The multiple failures by Prime Minister Theresa May to get parliamentary approval for her Brexit deal with the EU eventually led to her resignation over the summer. Nor was her successor, Boris Johnson, able to get “Brexit done” by Halloween as promised. Johnson's controversial decision in late August to prorogue, or suspend, Parliament for several weeks, later declared unlawful by the Supreme Court, undoubtedly earned him few friends in Westminster. And the EU, frustrated by the inability of UK politicians to reach any agreement, still agreed to extend three times the Brexit date, which now stands at January 31, 2020.
The general election on December 12 might finally break the deadlock and give one of the parties, or a coalition, a meaningful majority in Parliament. But there are few certainties as the UK approaches its most consequential general election since 1945.
In Yemen, Houthi rebels—Shia backed by Iran—have been fighting since 2014 against the Sunni-dominated Yemeni government, which is backed by Saudi Arabia and UAE’s intervention forces. The war has resulted, so far, in close to 100,000 people killed, two million displaced, and a growing famine. It further escalated this September, when Saudi oil facilities were destroyed by a massive air attack, for which the Houthi rebels claimed responsibility, but for which Saudi Arabia and the US blame Iran.
Although Donald Trump is not the first president threatened with impeachment and removal from office, he is the first to be the subject of an impeachment inquiry centered on foreign policy. His alleged abuse of power and possible obstruction of Congress concerns the use of presidential foreign policy powers—and a foreign government—to target domestic political opponents, a first in the US history of impeachment proceedings.
Venezuela was a country in turmoil when the United States backed the failed effort to oust the government in February 2019 and replace it with a weak coalition led by neophyte politician Juan Guaidó. The turmoil had been caused partly by severe US sanctions against Venezuela that led to significant food shortages and blackouts. The US also discouraged negotiations aimed at resolving the turmoil peacefully, which has contributed to a loss of trust for the US in public opinion polls of Latin Americans and has resurrected the undesirable image of the US as the Colossus of the North—or more simply as an imperial power.

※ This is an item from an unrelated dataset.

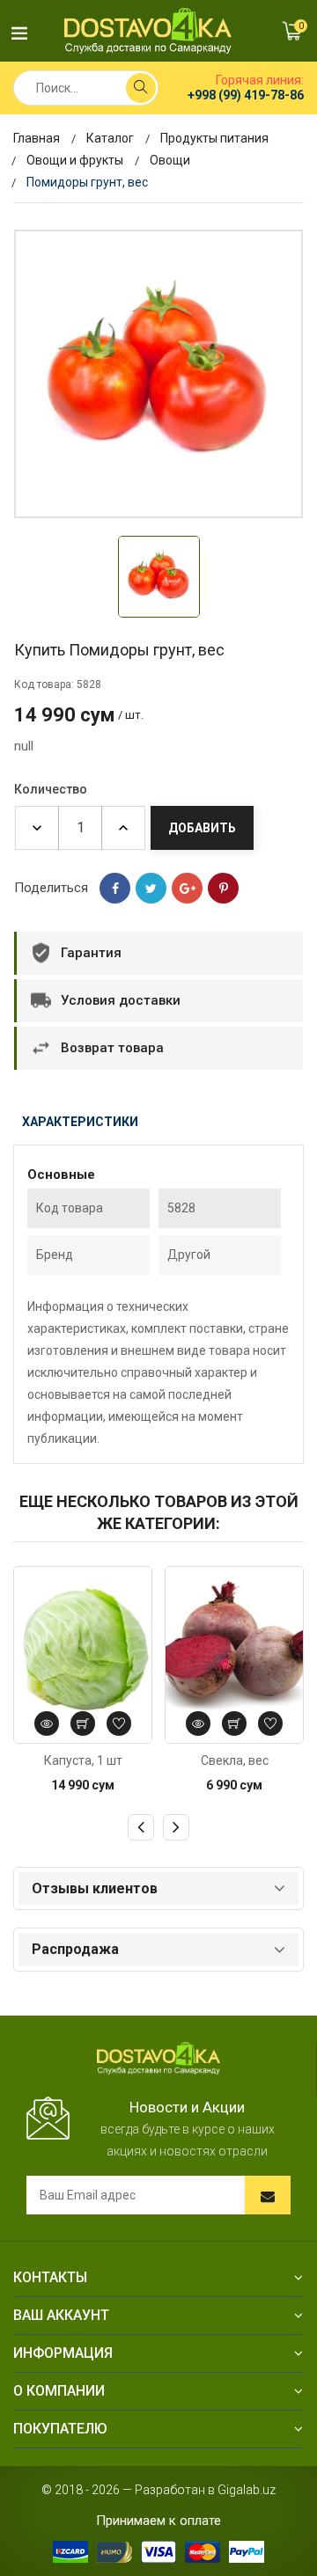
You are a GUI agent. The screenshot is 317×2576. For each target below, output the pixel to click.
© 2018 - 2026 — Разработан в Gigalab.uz (158, 2490)
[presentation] (141, 1827)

The Trump administration's decision to withdraw troops from Syria and to allow the Turkish military to move into northern Syria presented a real challenge to our strongest allies in the fight against ISIS at the time: the Kurds, mainly consisting of the Syrian Democratic Forces and the People's Protection Units (YPG). In my opinion, this decision by the Trump administration did not benefit the US in any way; the status quo, while not perfect, at least kept the Kurds safe and prevented the Turkish military from moving into Syria and potentially causing a major humanitarian disaster. The decision also could have downstream negative consequences for US foreign policy in already dangerous civil war situations.
When the American League was founded in 1901, one of its charter teams was the Washington Senators. That team won the World Series in 1924 and moved to Minneapolis after the 1960 season. A second Senators team played in DC from 1961 through 1971 before moving and becoming the Texas Rangers. After that, there was no baseball team in DC until 2005, when the former Montreal Expos moved here and became the Washington Nationals. That team, in turn, had a losing record through the 2011 season, even losing over 100 games two years in a row. Things turned around in 2012 when the team won the National League's eastern division, but they then lost to the St. Louis Cardinals in the first round of the playoffs. Despite several more division victories and playoff appearances in the next few years, the Nats, as they are affectionately known, had never won a post-season series until this year, when they defeated the Milwaukee Brewers, Los Angeles Dodgers, and St. Louis Cardinals en route to a World Series against the Houston Astros. The Nationals were victorious in the first World Series in history where the home team did not win a single game, winning four games to three.